Spring came and she felt she had not known what spring was before. In the country spring came with a hundred first signs. Snow thawed into whirling streams, willow twigs greened, and under dead leaves pale shoots stirred upward and the changing winds blew winter back and forth. But here in New York it was winter and then one morning it was spring. She walked every day to her studio and now she knew many names to call. The dirty-faced janitor was Dinny King, and Mrs. King had come downstairs to see her one day, a twin on each arm. She had sat staring blankly while Susan worked and when she rose to go away she said, “Well, it’s good you’ve got the time for it, I says to Dinny. I cudn’t, mesilf, with all I have to do.”

She knew Larry and Pietro and Slavga, and Smikey talked to her sometimes and told her the names of others, pointing with a small filthy finger.

“Them’s Connigans and their dad’s dead. Name’s Minty and Jim.
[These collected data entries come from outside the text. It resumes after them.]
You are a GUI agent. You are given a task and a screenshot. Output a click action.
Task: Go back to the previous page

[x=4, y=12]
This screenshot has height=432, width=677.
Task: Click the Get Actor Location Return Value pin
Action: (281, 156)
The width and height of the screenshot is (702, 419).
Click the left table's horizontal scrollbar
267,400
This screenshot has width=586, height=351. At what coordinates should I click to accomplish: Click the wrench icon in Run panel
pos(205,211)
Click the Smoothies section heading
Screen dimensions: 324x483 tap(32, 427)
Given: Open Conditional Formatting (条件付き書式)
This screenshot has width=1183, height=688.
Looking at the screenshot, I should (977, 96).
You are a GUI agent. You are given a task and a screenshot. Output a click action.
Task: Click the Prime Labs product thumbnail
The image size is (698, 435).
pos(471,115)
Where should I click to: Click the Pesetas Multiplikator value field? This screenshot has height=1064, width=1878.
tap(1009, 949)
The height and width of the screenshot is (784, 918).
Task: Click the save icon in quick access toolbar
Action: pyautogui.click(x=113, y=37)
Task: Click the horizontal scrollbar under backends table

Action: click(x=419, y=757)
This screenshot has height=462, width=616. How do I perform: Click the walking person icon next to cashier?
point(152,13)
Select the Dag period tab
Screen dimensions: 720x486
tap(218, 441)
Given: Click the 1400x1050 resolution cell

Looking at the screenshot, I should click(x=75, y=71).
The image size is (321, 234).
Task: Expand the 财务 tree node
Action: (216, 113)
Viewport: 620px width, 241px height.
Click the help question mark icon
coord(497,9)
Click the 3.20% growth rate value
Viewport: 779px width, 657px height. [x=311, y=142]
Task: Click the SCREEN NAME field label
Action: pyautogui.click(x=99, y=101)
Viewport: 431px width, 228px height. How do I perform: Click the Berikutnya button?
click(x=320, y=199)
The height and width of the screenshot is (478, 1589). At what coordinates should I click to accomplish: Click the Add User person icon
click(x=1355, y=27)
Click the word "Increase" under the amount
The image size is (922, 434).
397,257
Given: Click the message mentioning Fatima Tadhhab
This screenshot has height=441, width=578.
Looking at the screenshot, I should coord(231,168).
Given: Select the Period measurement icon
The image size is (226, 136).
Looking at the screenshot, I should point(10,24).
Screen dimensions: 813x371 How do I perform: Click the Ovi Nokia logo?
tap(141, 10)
Jim’s been to reform, he has—That there’s Izzy—we don’t play wid him ever day—only when we wants to, see?”

“Doesn’t he mind?” Susan asked.

“He’s gotta take it,” Smikey said scornfully. Smikey alone was always very bold.

She learned fragments of stories from voices crying out of windows, from heavy thuds and weepings, from doctors and priests coming in and out. One morning a splayed creature lay on the sidewalk, and a policeman was roaring back the crowd.

“It’s ould Miz Brookes, on the top floor,” young Micky King told her. “She was always a-sayin’ she’d jump one foine day, and now’s she done it. Chee, but my dad’s sore at her, but he can’t do anything to her when she’s dead.”

It was a very fine day, a day so full of spring that it must have been too much for this white-haired twisted shape.

“Is there anything I can do?” she asked the policeman.

“No, Ma’am, unless ye can call off these young devils. Ye’d think it was a show put on fer ’em.”

“Come on, everybody,” she said, “let’s go down to the corner for ice cream.”

She led the way and, counting their heads, paid the soda clerk for an ice cream for each. When she went back the sidewalk was clean. The policeman was on his beat and people were tramping back and forth over where old Mrs. Brookes had lain.